▸ **Work request**
Once the line holding "The image size is (800, 485)." is found in the entries below, restate it and each line after it word for word, with no pictures.

[Pixel coordinate grounding data]
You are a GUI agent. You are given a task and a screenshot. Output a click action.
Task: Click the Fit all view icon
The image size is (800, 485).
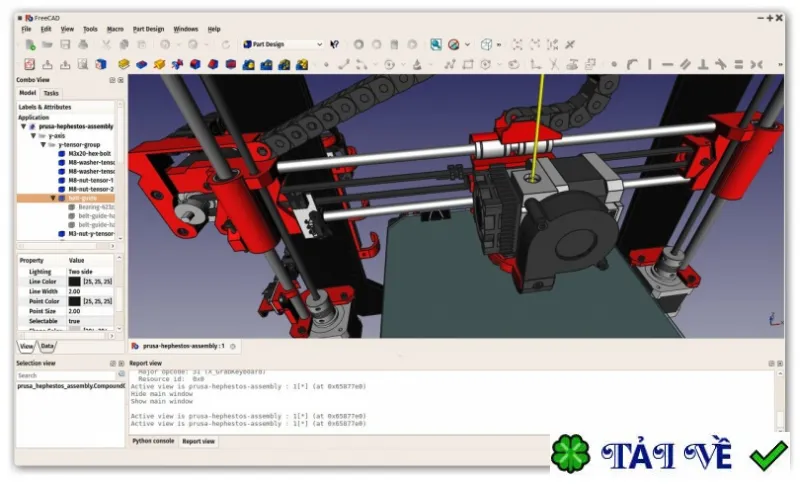(517, 45)
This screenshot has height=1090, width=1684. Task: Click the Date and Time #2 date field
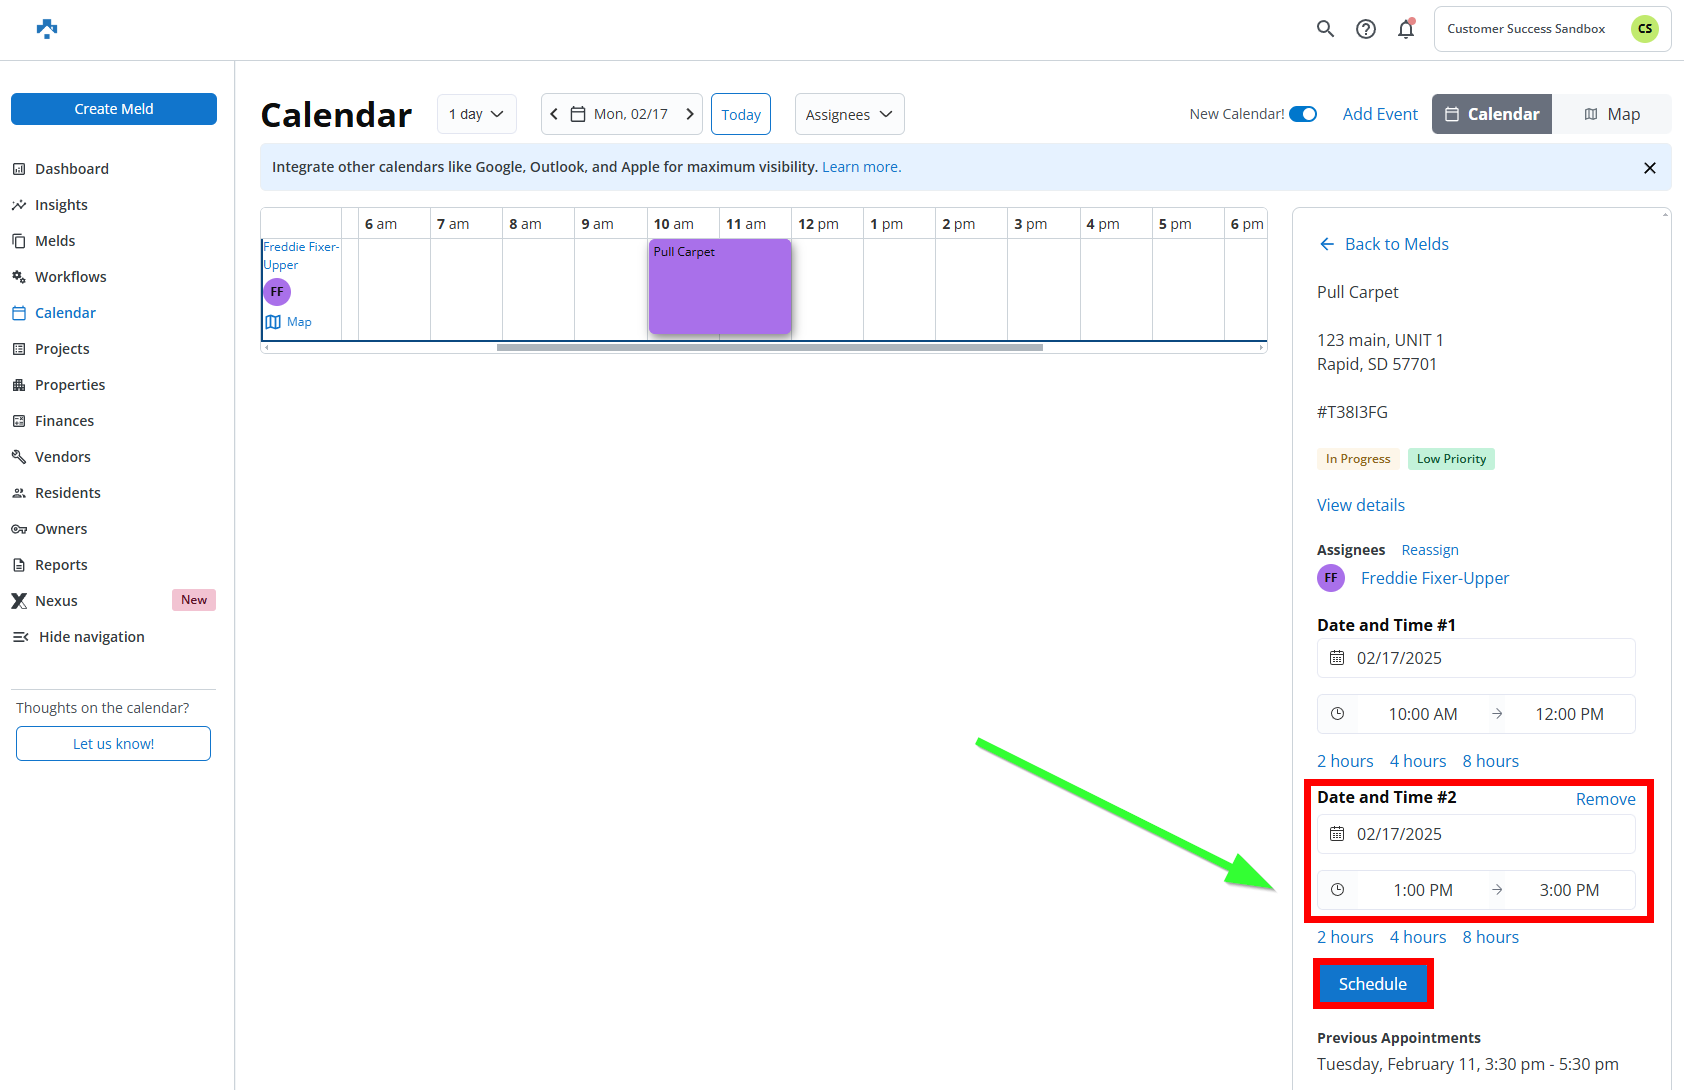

▸ **Response below**
The image size is (800, 485).
(517, 45)
This screenshot has height=1090, width=1684. Task: Click the Date and Time #2 date field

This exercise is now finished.